DATASET EXCERPTS START

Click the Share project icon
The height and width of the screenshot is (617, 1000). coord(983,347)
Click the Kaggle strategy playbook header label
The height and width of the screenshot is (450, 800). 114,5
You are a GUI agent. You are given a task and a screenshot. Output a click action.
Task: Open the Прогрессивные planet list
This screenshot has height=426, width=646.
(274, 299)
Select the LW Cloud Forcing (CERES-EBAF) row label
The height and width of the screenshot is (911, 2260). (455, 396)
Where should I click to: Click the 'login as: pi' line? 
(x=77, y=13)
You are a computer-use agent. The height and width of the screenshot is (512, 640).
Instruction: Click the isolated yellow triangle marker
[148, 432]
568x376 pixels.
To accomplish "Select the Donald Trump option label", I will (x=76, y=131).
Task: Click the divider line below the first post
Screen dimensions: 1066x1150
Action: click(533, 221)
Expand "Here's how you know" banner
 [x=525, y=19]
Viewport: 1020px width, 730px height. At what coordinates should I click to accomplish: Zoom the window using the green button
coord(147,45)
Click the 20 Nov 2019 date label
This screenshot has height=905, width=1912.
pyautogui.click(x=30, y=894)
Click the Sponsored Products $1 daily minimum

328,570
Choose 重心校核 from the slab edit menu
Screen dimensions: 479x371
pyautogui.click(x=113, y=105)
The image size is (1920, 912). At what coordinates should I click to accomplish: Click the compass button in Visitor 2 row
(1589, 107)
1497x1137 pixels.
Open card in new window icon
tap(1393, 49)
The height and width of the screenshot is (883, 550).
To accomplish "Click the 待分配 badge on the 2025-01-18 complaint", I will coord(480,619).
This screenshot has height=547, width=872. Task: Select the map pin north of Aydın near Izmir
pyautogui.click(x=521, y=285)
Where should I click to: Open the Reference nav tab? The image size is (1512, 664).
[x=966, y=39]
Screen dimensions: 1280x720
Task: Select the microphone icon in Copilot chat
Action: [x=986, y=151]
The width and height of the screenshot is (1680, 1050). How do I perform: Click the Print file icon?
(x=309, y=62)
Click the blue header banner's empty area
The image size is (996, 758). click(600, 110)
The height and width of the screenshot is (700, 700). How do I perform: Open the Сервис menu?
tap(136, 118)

DATASET EXCERPTS END

WORK TASK: Reply with nothing but the number of lines in the entries above that hold the string "will".

TASK SOLUTION: 2